Task prompt:
One range is to be output from the listing below, exactly as written: the line with "Task: Toggle responsive design mode icon" to the line with "This screenshot has width=450, height=200.", both kept.

Input records:

====================

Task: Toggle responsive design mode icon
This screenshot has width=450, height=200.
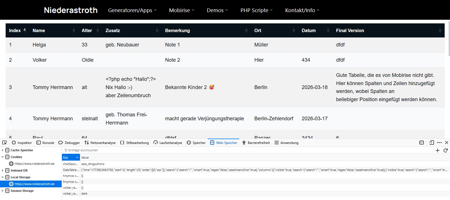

====================

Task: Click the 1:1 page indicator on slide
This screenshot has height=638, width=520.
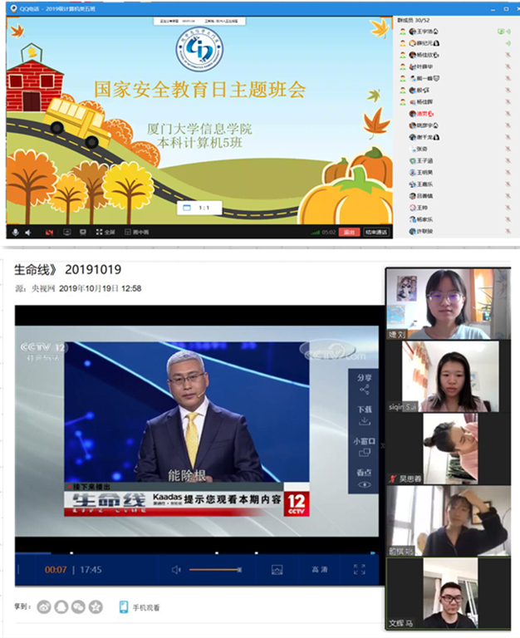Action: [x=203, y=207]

====================

Final answer:
Task: Toggle responsive design mode icon
This screenshot has width=450, height=200.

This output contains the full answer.